Shares of First Republic Bank extended losses to 32% in afternoon trading Friday after being briefly halted as $30 billion in deposits injected by large U.S. banks failed to quell investor worries about the beleaguered lender.
Concerns about the bank's health prompted top power brokers including U.S. Treasury Secretary Janet Yellen, Federal Reserve Chair Jerome Powell and JPMorgan CEO Jamie Dimon to put together an unprecedented rescue deal on Thursday.
First Republic suspended its dividend and disclosed it has $34 billion in cash excluding the new deposit injection. Analytics firm Ortex calculated short sellers made more than $100 million on the day's share decline.
The lender also said it had borrowed up to $109 billion from the U.S. Federal Reserve and an additional $10 billion from the Federal Home Loan Bank on March 9. But on Friday the deal was increasingly seen as a bridge before an outright sale.
"The significance of the changes in (the company's) balance sheet in just one week are staggering.. and along with the suspension of the common stock dividend, paints a very dire outlook for the company and shareholders," said KBW Managing Director Chris McGratty.
Shares of Wall Street banks including JPMorgan Chase & Co. , Citigroup Inc., Bank of America Corp. and Wells Fargo & Co. involved in the San Francisco-based lender's rescue dropped between 2% and 4%.
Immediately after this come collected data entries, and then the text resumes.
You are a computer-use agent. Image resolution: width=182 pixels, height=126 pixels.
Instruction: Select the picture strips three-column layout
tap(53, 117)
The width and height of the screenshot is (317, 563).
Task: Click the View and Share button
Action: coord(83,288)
Founded in 1985, First Republic had $212 billion in assets and $176.4 billion in deposits as of the end of last year, according to its annual report.
First Republic shares are down more than 80% this month, with the bank caught up in a widening banking crisis triggered by the collapse of two mid-size U.S. lenders over the past week.
"Possibly the market is looking for an all-out sale/buyer rather than an injection of capital," said John Petrides, portfolio manager at Tocqueville Asset Management, adding the situation is not over.
The bank's earnings profile is "clearly impaired" and the "new deposits effectively bridge the estimated $30.5 billion of uninsured deposits still on FRC's balance sheet providing time for FRC to likely explore a sale," Jefferies analysts led by Ken Usdin wrote in a note to clients.
The banks that were part of First Republic's rescue package are its most likely suitors for an acquisition, but the U.S. government is less likely to endorse a purchase by the biggest banks, said a source who declined to be identified because of the sensitivity of the situation.
The rescue package came less than a day after Swiss bank Credit Suisse clinched an emergency central bank loan of up to $54 billion to shore up its liquidity.
Fed data on Thursday showed banks sought a record $152.9 billion in emergency liquidity from the U.S. central bank over recent days, surpassing previous high that was set during the most acute phase of the financial crisis.
The borrowings speak to the "funding and liquidity strains on banks, driven by weakening depositor confidence," Moody's said. The ratings agency had downgraded its outlook on the U.S. banking system to negative earlier this week.